Table 5 presents the results from the “fixed collaboration” experiments. The average assembly time under this collaboration approach is 355 s (approximately 6 min). This is notably longer than the roughly 4-min duration it took for the initial three participants to perform the assembly manually.

Table 5 Assembly performance metrics for participants in fixed collaboration

In the “seamless collaboration” approach, task allocation is dynamic and driven by the real-time actions of the operators (Table 6). The system actively recognizes and responds to the operator’s actions using the Praxis HAR module, aiding in a more fluid and efficient assembly process. The error detection module was also active in this scenario, significantly reducing the number of undetected errors post-assembly.

In this approach, participants were free to perform any assembly task they wanted. The robot responded accordingly, based on the operator’s real-time actions. When errors were detected before the completion of assembly, the additional correction time was less impactful, increasing assembly time by an average of only 0.2 min (12 s) per error. Consequently, the average assembly time was significantly reduced to approximately 246 s (around 4 min), demonstrating the effectiveness of the Praxis HAR module in enhancing assembly efficiency. The table below summarizes the assembly time and errors detected during the ‘seamless collaboration’ approach (Table 6).

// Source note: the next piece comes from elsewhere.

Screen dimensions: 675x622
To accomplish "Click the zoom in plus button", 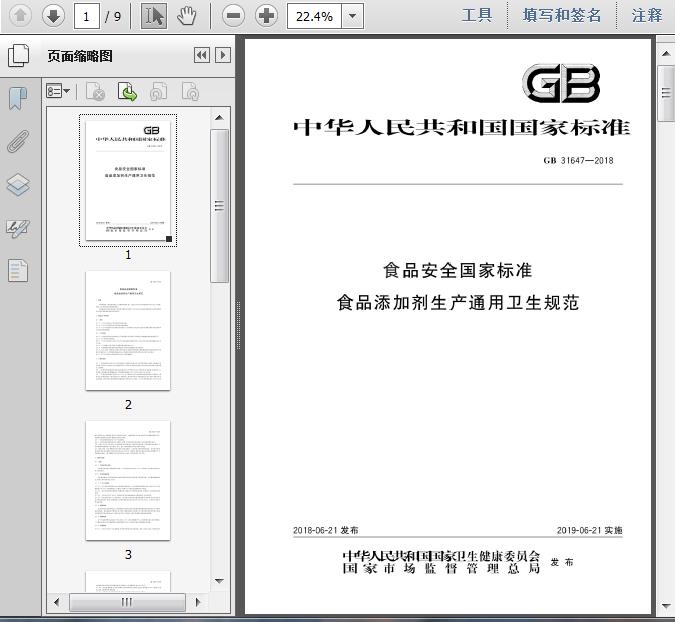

Table 6 Assembly performance metrics for participants in seamless collaboration

In conclusion, this real-world application of the Praxis framework has shown significant benefits in terms of reduced assembly time, decreased error rates, and enhanced overall productivity. These improvements highlight the potential of Praxis in advancing efficient and quality-controlled collaborative manufacturing processes.

Conclusions

In the presented research, the introduction of Praxis, an AI-driven framework for human action recognition in assembly processes, is made. The manuscript first unpacks a comprehensive review of related literature, identifying research gaps and the unique novelty of the proposed approach. The conceptualization, training, and implementation of the Human Action Recognition (HAR) model within the Praxis framework are then elucidated.

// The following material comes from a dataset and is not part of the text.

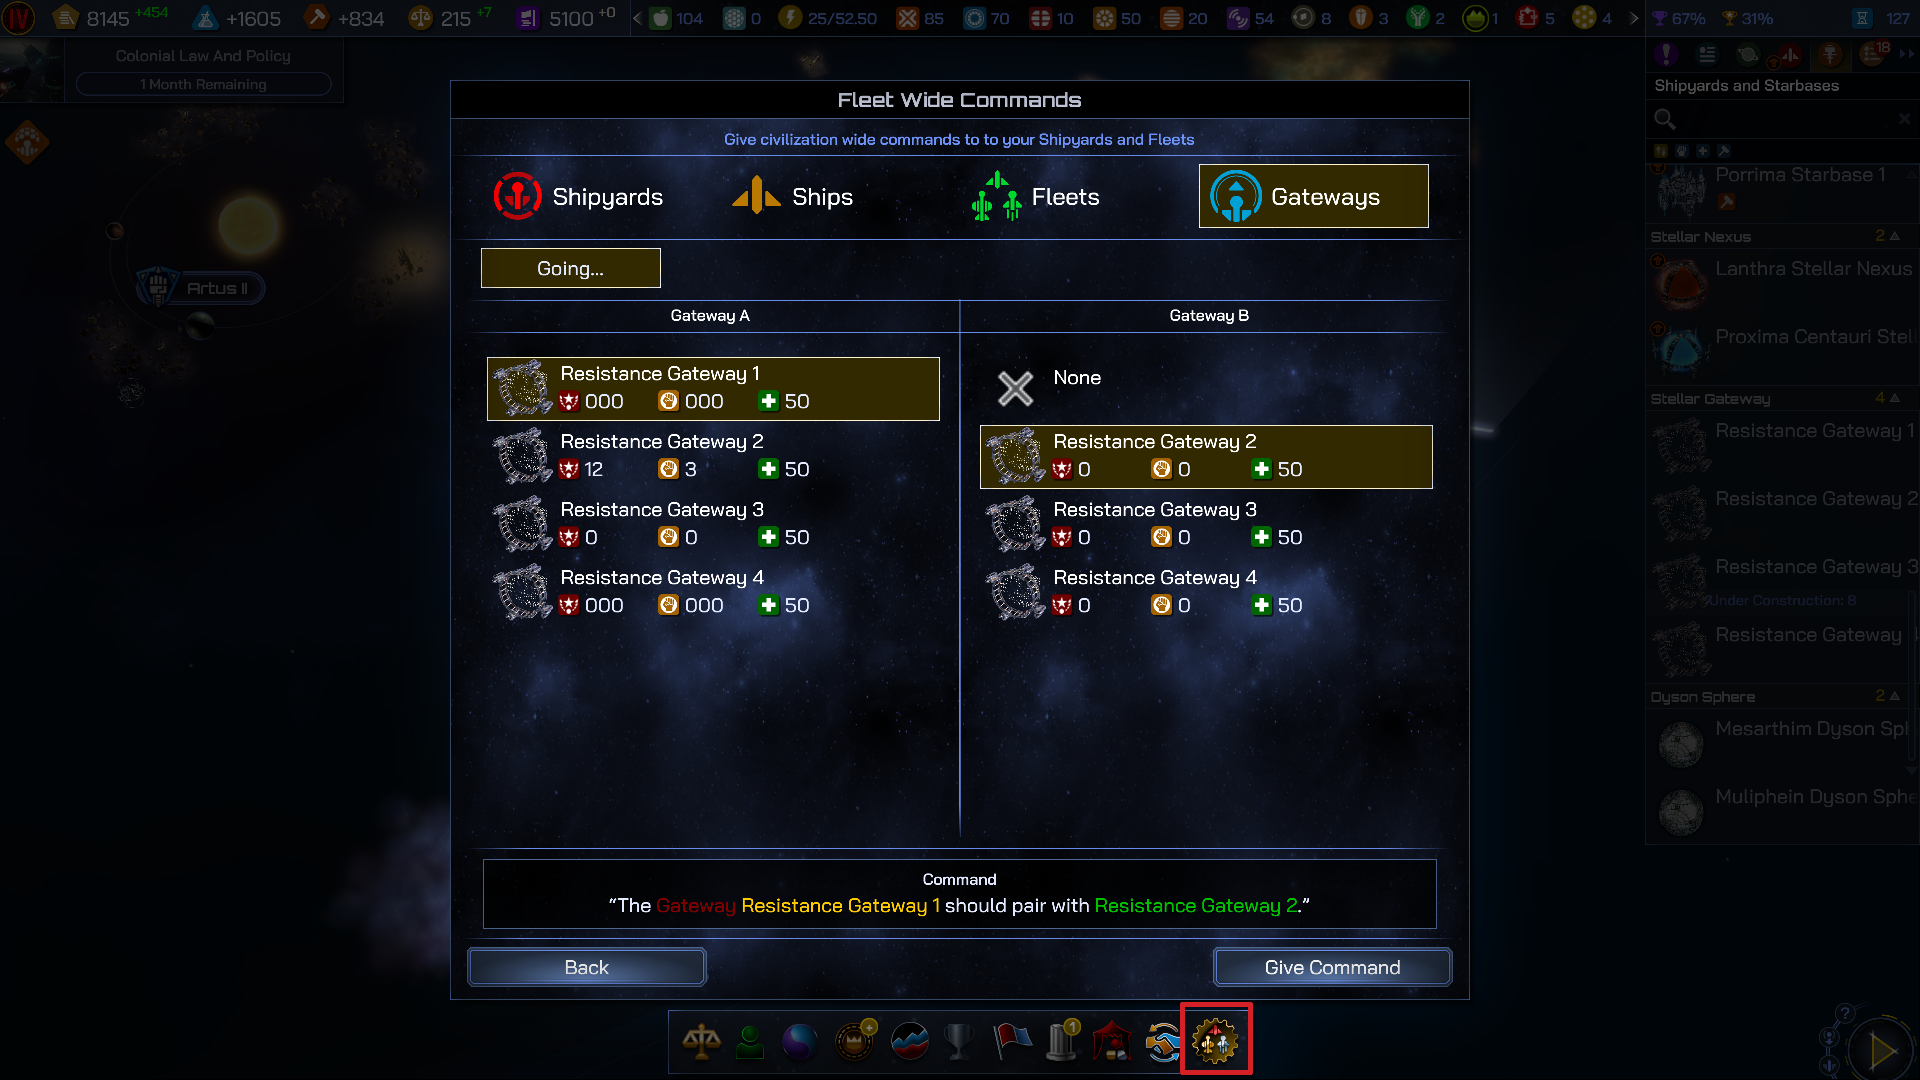
Task: Click the red and blue flag icon
Action: click(1011, 1041)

The study emphasizes the transformative potential of artificial intelligence in collaborative assembly line operations, particularly the integral role of real-time human action recognition. The integration of the framework within assembly line operations demonstrates its utility in enhancing human and robot collaboration, refining quality control mechanisms, and offering critical insights for the perpetual improvement of manufacturing processes.

The case study included offers a tangible demonstration of the Praxis framework in the air compression production industry. It highlights how real-time feedback on worker performance, facilitated by the framework, contributes to a noticeable reduction in assembly errors and minimizes the interaction time that was required for system updates.

In conclusion, the Praxis framework signifies a substantial progression in the application of AI within the manufacturing sector. Offering accurate, real-time recognition and analysis of human actions, greatly enhances both the efficiency and quality of collaborative assembly line operations. Further, it serves as a valuable tool for continual assembly process improvement through data collection and analysis.


For future work, there are several promising directions. Extending the application of the Praxis framework to various sectors within manufacturing could unlock new insights and productivity gains. Additionally, incorporating more complex and nuanced human actions and interactions could further enhance the model’s recognition abilities. Research into training the model with fewer data or in more unstructured environments could increase its robustness and versatility. Lastly, exploring feedback mechanisms for operators in real-time could amplify the framework’s immediate impact on quality and safety improvements. These steps forward can help cement the role of AI as a critical tool in modern industrial processes.